▸ **Dataset records**:

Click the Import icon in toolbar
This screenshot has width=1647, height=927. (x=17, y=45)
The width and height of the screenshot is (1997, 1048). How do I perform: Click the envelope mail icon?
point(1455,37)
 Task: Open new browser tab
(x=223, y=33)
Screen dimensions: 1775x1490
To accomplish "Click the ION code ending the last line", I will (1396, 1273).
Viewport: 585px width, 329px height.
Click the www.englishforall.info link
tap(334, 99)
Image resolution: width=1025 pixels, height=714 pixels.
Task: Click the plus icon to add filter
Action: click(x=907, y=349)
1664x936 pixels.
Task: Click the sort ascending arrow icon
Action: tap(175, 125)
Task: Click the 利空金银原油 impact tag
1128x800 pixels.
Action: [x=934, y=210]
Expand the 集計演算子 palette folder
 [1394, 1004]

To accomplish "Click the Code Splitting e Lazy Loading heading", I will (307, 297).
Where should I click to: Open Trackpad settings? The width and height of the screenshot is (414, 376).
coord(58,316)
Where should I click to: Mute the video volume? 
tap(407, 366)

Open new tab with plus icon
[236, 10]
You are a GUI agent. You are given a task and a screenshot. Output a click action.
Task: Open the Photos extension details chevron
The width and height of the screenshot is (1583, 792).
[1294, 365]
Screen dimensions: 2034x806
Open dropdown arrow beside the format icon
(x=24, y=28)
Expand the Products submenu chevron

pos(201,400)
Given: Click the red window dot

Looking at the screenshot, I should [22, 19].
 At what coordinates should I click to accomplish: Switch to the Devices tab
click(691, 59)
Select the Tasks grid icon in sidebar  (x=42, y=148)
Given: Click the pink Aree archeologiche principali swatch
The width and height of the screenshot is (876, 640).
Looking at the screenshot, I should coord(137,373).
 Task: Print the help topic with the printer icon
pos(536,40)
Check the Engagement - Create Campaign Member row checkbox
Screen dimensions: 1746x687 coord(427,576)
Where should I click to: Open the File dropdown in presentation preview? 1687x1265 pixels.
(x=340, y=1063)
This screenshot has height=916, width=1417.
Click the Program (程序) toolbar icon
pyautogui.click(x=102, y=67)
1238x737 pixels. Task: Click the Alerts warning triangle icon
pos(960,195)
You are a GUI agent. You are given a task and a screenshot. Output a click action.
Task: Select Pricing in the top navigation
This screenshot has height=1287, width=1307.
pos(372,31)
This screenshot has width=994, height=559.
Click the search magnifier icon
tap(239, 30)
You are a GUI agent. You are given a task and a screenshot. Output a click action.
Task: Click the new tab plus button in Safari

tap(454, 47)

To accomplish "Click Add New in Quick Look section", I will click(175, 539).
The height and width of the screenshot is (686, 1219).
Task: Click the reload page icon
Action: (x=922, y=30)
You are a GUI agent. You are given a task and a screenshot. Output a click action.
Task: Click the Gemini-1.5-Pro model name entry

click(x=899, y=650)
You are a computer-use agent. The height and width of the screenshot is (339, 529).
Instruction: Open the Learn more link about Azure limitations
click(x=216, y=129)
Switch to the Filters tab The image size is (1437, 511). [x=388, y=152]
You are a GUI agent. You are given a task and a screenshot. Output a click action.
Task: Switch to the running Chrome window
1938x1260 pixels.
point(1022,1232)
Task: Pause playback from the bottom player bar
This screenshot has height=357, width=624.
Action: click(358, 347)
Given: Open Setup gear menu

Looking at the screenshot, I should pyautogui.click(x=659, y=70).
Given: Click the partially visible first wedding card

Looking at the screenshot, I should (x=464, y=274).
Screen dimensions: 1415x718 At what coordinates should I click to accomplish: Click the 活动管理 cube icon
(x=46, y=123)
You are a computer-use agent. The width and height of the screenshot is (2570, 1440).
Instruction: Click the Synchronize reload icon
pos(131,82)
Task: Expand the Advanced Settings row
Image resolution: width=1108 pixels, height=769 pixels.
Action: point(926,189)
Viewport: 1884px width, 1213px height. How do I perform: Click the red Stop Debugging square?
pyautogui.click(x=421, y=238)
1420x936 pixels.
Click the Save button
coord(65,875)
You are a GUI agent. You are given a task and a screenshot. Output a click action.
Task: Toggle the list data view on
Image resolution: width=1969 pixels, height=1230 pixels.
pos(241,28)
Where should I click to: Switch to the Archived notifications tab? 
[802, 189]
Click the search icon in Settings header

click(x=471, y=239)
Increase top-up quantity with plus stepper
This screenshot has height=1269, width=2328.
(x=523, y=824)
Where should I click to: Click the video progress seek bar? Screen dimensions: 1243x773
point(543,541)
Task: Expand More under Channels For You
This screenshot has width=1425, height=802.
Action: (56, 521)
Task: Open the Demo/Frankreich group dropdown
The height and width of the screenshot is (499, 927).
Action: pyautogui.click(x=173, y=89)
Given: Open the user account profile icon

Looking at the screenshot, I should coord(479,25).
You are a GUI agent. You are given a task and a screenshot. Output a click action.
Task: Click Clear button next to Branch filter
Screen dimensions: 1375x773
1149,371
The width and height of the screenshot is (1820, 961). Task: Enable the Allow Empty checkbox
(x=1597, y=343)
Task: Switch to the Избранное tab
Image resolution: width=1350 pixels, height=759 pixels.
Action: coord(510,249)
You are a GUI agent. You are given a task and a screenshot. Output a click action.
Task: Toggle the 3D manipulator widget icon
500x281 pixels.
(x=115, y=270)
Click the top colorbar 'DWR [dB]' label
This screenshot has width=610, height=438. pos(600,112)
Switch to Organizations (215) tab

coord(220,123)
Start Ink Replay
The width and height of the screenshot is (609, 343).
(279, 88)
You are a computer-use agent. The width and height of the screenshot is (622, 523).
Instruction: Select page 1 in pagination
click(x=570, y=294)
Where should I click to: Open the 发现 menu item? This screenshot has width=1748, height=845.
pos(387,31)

▸ **Try it**:
Up to and including the line with "Task: Click the 利空金银原油 impact tag", output each line of the entries above exactly, starting from the first.

▸ **Result**:
Click the Import icon in toolbar
This screenshot has width=1647, height=927. (x=17, y=45)
The width and height of the screenshot is (1997, 1048). How do I perform: Click the envelope mail icon?
point(1455,37)
 Task: Open new browser tab
(x=223, y=33)
Screen dimensions: 1775x1490
To accomplish "Click the ION code ending the last line", I will (1396, 1273).
Viewport: 585px width, 329px height.
Click the www.englishforall.info link
tap(334, 99)
Image resolution: width=1025 pixels, height=714 pixels.
Task: Click the plus icon to add filter
Action: click(x=907, y=349)
1664x936 pixels.
Task: Click the sort ascending arrow icon
Action: tap(175, 125)
Task: Click the 利空金银原油 impact tag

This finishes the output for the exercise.